In the viable systems model operations and environment is linked. The first part that needs to be done is separating the primary activities. Through this process then the focus should be what activities provides value to the customers. The reason for this is that it is the customers who finance the activities of the enterprise (at least from cash flow perspective. For the public sector it is the tax payers who pay for the particular services through the tax bill).

 

When the first two processes have been taken into consideration then you would have to go up through the model. The primary assumption is that the various primary activities can be broken down into smaller steps in the process. This means that the enterprise works with an assumption that the sup processes can be reconstructed and create synergy.

 

The same approach can be used for the enterprise e.g., the operations that are organized around the concept of the co-ordination and the lines of co-ordination. However it is clear that most enterprises are products of randomly available components that likewise have been deployed randomly and one of these components is the management component. The management component is according to Patrick Hoverstadt that component that undermines the core of the enterprise, and that in some way undermines the enterprise’s ability to adapt, adopt and act according to the changes in its envirornment.

 

Most organizations are rubbish since most managers are promoted by putting fires out” – Patrick Hoverstadt (2010).

 

Management and especially delivery is an important task for the executives and the middle management to deal with. They work in particular to ensure that operations delivers what the management has specified what they should have done.

 

Likewise does it include decisions of what the management has been located in the delivery service. “This is the spine of the hierarchical organization” – Patrick Hoverstadt (2010).

 

The spine is building the conversational loops. The conversational loops deals with creating this focus on working with building the conversations on what we need to produce and when we should deliver it.

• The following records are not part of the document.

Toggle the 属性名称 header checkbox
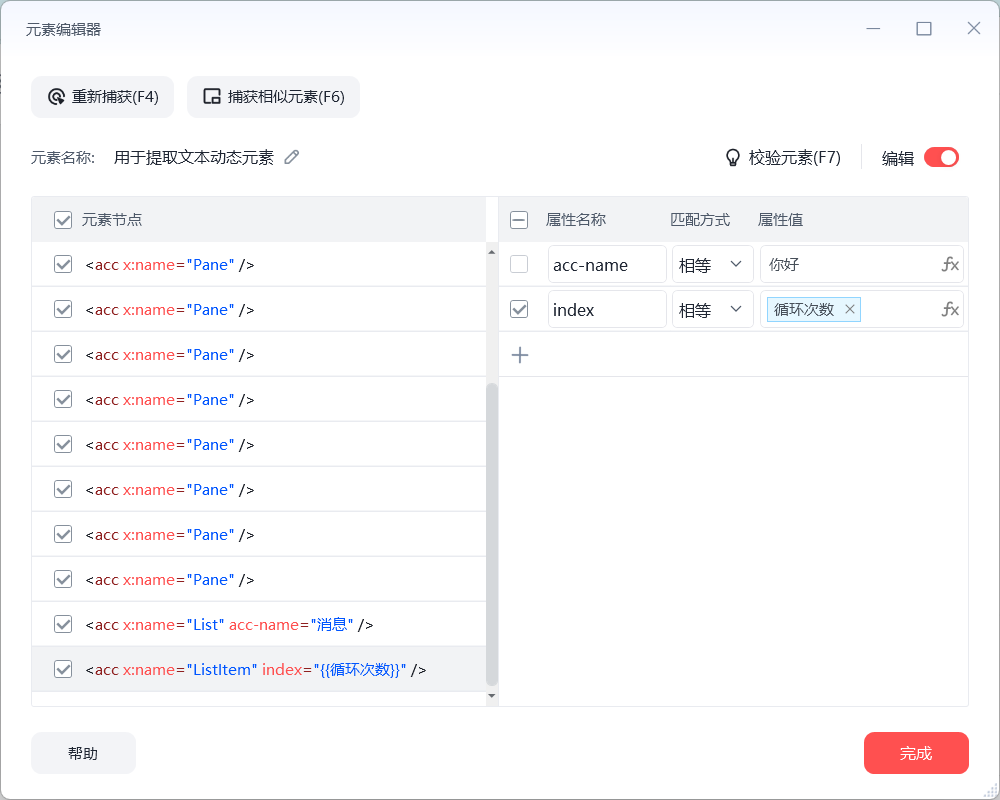 coord(519,220)
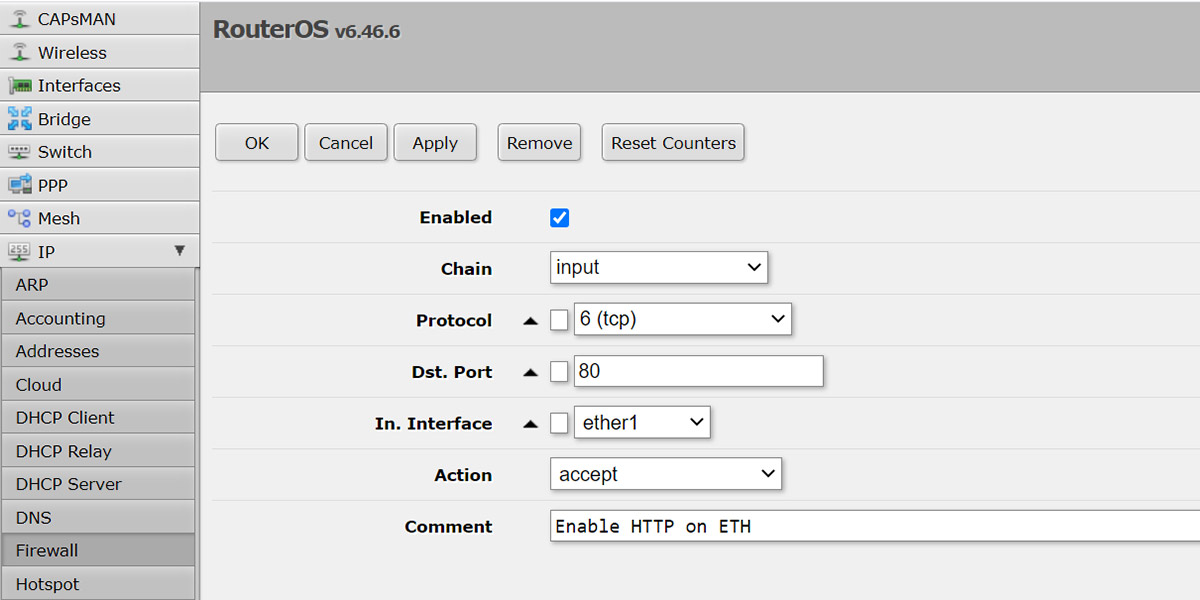
Task: Toggle the Protocol negate checkbox
Action: (559, 320)
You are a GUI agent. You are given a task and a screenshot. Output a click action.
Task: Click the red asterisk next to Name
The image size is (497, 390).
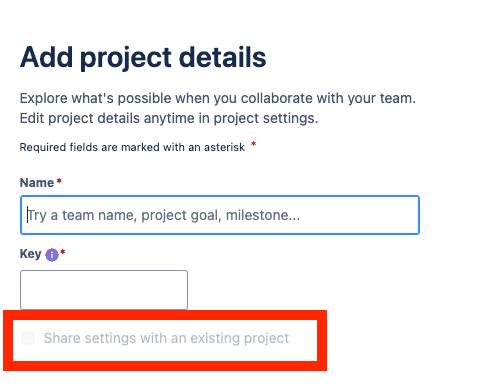(59, 181)
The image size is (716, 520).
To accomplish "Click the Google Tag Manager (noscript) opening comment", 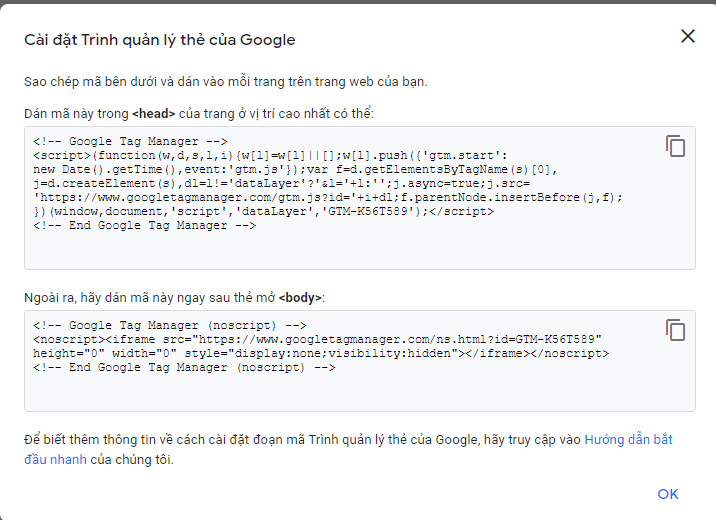I will (170, 326).

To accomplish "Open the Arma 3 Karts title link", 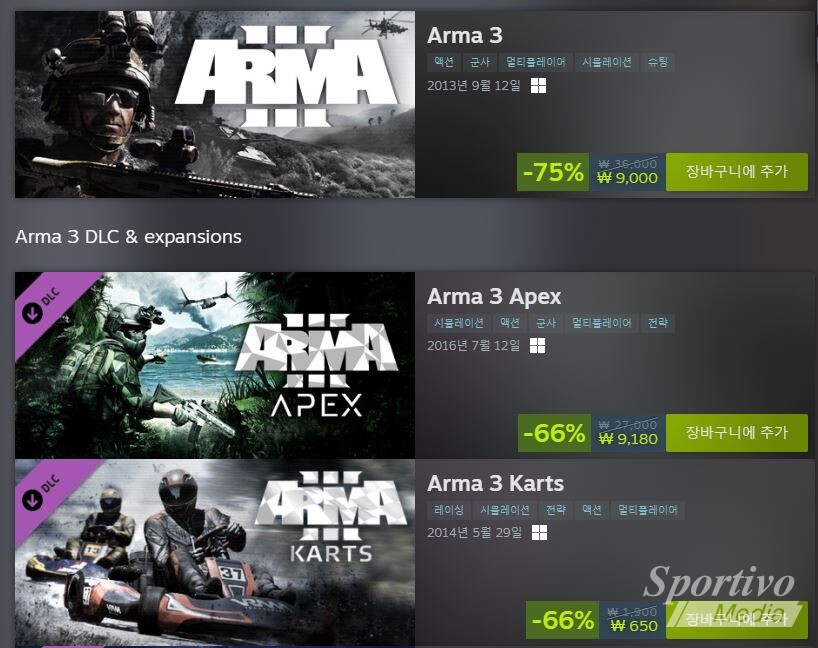I will pyautogui.click(x=496, y=483).
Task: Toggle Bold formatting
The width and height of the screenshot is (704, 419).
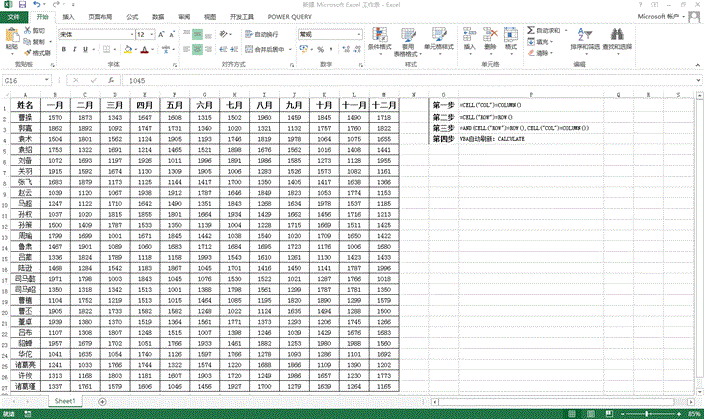Action: pos(62,47)
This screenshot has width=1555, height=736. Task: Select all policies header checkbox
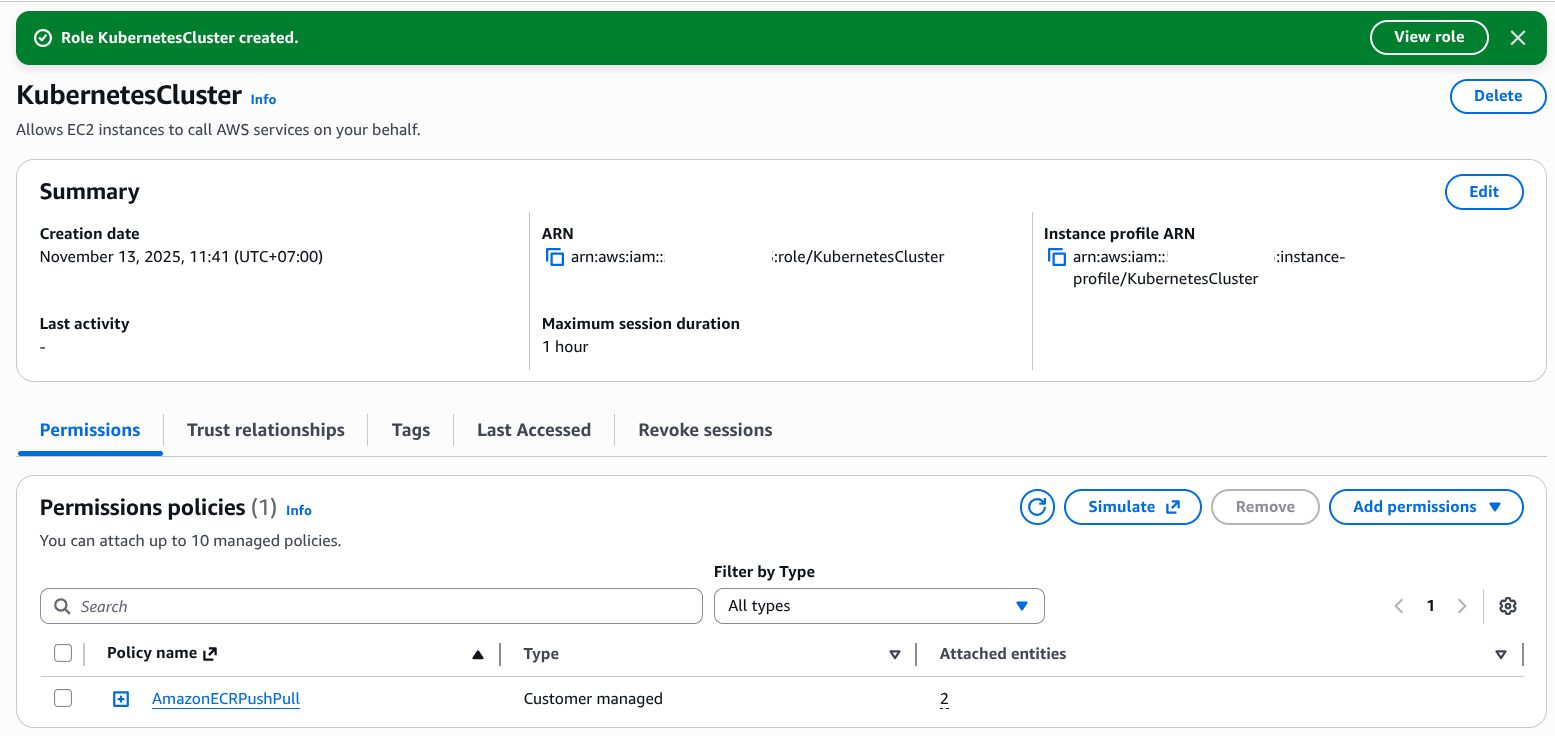tap(63, 653)
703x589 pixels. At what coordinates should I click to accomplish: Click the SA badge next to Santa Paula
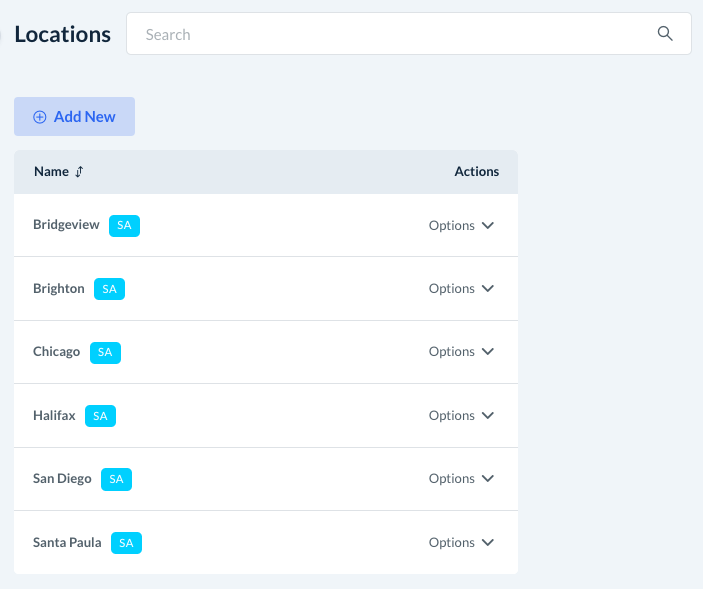click(126, 543)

According to Hoverstadt this deals with specific (specifying), agreeing on performance, measuring performance, resource bargaining and fragmentation. In other words should the managers (including the executives) work with understanding on how the employees and the managers under them interact with the everyday demands and processes. In most cases will the various levels in the enterprise contribute to both a positive development and the negative cycle.

If management is aware of the problems in the hierarchy it can be assumed at least some of them will do something about it in order to optimize the enterprise or at least do an attempt to enable that the enterprise will survive both in the long and the short run. The usual problems with management and the subunits they manage are conflicts over resources, turf wars, conflicting orders and conflicting messages from the customers (internally and externally) of the enterprise and weak planning for the operational core of the enterprise.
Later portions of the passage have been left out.